Entries provided:
____

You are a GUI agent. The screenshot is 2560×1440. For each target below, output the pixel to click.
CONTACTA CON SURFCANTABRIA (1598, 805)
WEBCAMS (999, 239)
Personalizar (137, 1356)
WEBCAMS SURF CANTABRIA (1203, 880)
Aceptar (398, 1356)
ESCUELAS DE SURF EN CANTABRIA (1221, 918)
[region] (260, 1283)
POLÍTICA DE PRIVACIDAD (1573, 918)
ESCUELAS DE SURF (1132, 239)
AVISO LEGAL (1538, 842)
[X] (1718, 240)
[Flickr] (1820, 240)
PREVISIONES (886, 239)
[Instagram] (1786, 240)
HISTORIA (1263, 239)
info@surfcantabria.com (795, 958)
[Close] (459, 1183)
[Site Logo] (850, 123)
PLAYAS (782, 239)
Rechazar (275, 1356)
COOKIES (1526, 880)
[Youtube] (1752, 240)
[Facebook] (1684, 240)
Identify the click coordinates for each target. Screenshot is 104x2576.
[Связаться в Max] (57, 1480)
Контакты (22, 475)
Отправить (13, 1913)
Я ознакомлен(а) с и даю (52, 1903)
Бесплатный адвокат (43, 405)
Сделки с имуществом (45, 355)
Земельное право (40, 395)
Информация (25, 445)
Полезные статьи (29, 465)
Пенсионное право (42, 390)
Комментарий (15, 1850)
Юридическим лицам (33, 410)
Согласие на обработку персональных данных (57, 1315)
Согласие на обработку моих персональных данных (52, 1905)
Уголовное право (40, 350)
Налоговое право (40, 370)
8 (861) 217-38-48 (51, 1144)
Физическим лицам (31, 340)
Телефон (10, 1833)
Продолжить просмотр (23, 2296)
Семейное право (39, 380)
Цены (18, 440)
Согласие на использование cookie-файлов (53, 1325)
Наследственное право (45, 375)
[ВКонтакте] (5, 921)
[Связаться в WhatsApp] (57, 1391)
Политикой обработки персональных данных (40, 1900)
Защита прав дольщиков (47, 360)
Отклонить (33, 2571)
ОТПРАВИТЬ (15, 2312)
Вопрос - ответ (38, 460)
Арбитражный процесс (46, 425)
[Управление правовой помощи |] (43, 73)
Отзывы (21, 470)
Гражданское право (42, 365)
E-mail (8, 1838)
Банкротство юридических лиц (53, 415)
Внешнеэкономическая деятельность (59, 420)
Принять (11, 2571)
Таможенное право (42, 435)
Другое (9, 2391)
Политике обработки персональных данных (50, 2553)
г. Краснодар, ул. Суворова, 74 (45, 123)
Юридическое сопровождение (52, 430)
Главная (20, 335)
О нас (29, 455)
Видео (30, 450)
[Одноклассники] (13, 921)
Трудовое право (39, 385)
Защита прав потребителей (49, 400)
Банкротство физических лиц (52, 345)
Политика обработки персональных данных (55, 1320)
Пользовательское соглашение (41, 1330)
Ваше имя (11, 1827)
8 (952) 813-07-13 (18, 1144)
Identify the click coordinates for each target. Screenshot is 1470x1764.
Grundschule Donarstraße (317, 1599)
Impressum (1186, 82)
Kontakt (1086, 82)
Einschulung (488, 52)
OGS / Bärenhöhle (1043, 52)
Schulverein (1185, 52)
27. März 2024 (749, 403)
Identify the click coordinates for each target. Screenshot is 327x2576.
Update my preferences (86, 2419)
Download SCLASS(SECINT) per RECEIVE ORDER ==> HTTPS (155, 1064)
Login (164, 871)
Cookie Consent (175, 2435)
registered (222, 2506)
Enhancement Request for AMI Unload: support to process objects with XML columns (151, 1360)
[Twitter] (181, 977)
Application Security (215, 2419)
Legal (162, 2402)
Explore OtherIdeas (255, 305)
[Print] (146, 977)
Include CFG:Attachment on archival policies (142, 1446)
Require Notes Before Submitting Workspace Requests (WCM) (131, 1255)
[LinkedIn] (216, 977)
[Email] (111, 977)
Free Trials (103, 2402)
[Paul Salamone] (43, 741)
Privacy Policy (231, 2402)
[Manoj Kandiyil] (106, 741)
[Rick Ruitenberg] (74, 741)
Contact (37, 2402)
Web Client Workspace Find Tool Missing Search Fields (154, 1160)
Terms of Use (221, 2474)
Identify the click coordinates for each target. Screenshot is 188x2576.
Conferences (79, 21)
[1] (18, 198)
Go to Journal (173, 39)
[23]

____

Task requirements:
Each entry needs to be written out again, exactly as given.

Answer to this task:
You are a GUI agent. The screenshot is 2560×1440. For each target below, output the pixel to click.
CONTACTA CON SURFCANTABRIA (1598, 805)
WEBCAMS (999, 239)
Personalizar (137, 1356)
WEBCAMS SURF CANTABRIA (1203, 880)
Aceptar (398, 1356)
ESCUELAS DE SURF EN CANTABRIA (1221, 918)
[region] (260, 1283)
POLÍTICA DE PRIVACIDAD (1573, 918)
ESCUELAS DE SURF (1132, 239)
AVISO LEGAL (1538, 842)
[X] (1718, 240)
[Flickr] (1820, 240)
PREVISIONES (886, 239)
[Instagram] (1786, 240)
HISTORIA (1263, 239)
info@surfcantabria.com (795, 958)
[Close] (459, 1183)
[Site Logo] (850, 123)
PLAYAS (782, 239)
Rechazar (275, 1356)
COOKIES (1526, 880)
[Youtube] (1752, 240)
[Facebook] (1684, 240)
Identify the click coordinates for each target. Screenshot is 104x2576.
[Связаться в Max] (57, 1480)
Контакты (22, 475)
Отправить (13, 1913)
Я ознакомлен(а) с и даю (52, 1903)
Бесплатный адвокат (43, 405)
Сделки с имуществом (45, 355)
Земельное право (40, 395)
Информация (25, 445)
Полезные статьи (29, 465)
Пенсионное право (42, 390)
Комментарий (15, 1850)
Юридическим лицам (33, 410)
Согласие на обработку персональных данных (57, 1315)
Согласие на обработку моих персональных данных (52, 1905)
Уголовное право (40, 350)
Налоговое право (40, 370)
8 (861) 217-38-48 (51, 1144)
Физическим лицам (31, 340)
Телефон (10, 1833)
Продолжить просмотр (23, 2296)
Семейное право (39, 380)
Цены (18, 440)
Согласие на использование cookie-файлов (53, 1325)
Наследственное право (45, 375)
[ВКонтакте] (5, 921)
[Связаться в WhatsApp] (57, 1391)
Политикой обработки персональных данных (40, 1900)
Защита прав дольщиков (47, 360)
Отклонить (33, 2571)
ОТПРАВИТЬ (15, 2312)
Вопрос - ответ (38, 460)
Арбитражный процесс (46, 425)
[Управление правовой помощи |] (43, 73)
Отзывы (21, 470)
Гражданское право (42, 365)
E-mail (8, 1838)
Банкротство юридических лиц (53, 415)
Внешнеэкономическая деятельность (59, 420)
Принять (11, 2571)
Таможенное право (42, 435)
Другое (9, 2391)
Политике обработки персональных данных (50, 2553)
г. Краснодар, ул. Суворова, 74 (45, 123)
Юридическое сопровождение (52, 430)
Главная (20, 335)
О нас (29, 455)
Видео (30, 450)
[Одноклассники] (13, 921)
Трудовое право (39, 385)
Защита прав потребителей (49, 400)
Банкротство физических лиц (52, 345)
Политика обработки персональных данных (55, 1320)
Пользовательское соглашение (41, 1330)
Ваше имя (11, 1827)
8 (952) 813-07-13 (18, 1144)
Identify the click coordinates for each target. Screenshot is 1470x1764.
Grundschule Donarstraße (317, 1599)
Impressum (1186, 82)
Kontakt (1086, 82)
Einschulung (488, 52)
OGS / Bärenhöhle (1043, 52)
Schulverein (1185, 52)
27. März 2024 (749, 403)
Identify the click coordinates for each target. Screenshot is 327x2576.
Update my preferences (86, 2419)
Download SCLASS(SECINT) per RECEIVE ORDER ==> HTTPS (155, 1064)
Login (164, 871)
Cookie Consent (175, 2435)
registered (222, 2506)
Enhancement Request for AMI Unload: support to process objects with XML columns (151, 1360)
[Twitter] (181, 977)
Application Security (215, 2419)
Legal (162, 2402)
Explore OtherIdeas (255, 305)
[Print] (146, 977)
Include CFG:Attachment on archival policies (142, 1446)
Require Notes Before Submitting Workspace Requests (WCM) (131, 1255)
[LinkedIn] (216, 977)
[Email] (111, 977)
Free Trials (103, 2402)
[Paul Salamone] (43, 741)
Privacy Policy (231, 2402)
[Manoj Kandiyil] (106, 741)
[Rick Ruitenberg] (74, 741)
Contact (37, 2402)
Web Client Workspace Find Tool Missing Search Fields (154, 1160)
Terms of Use (221, 2474)
Identify the click coordinates for each target. Screenshot is 188x2576.
Conferences (79, 21)
[1] (18, 198)
Go to Journal (173, 39)
[23]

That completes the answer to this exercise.